(Data records)
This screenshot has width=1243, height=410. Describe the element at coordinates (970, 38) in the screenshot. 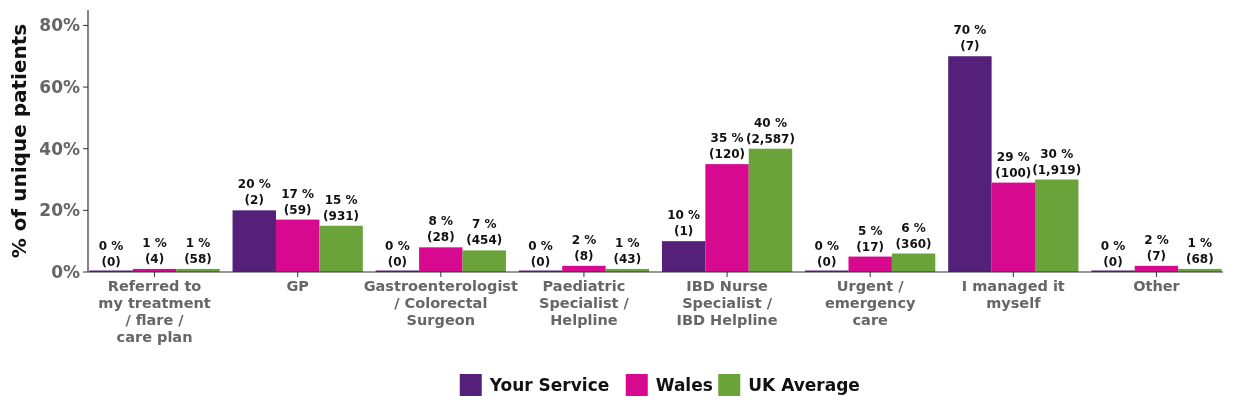

I see `data-label: 70 % (7)` at that location.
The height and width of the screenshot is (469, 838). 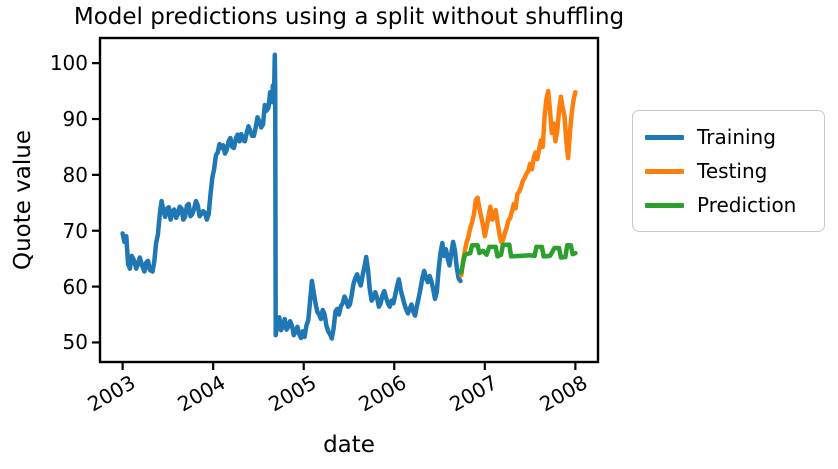 What do you see at coordinates (664, 205) in the screenshot?
I see `prediction-line-swatch` at bounding box center [664, 205].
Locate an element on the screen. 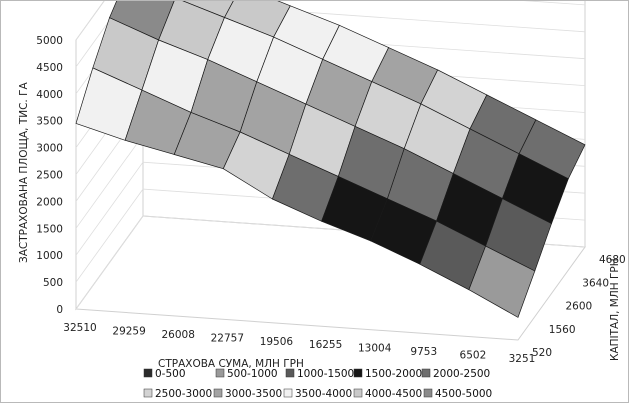  z-tick-label: 2500 is located at coordinates (50, 176).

:: What this task involves ::
Reproduce the stretch from the start of the rows above through the line containing "at that location.", word for word, but leave the pictures out.

:: Response below ::
This screenshot has width=1243, height=410. Describe the element at coordinates (970, 38) in the screenshot. 

I see `data-label: 70 % (7)` at that location.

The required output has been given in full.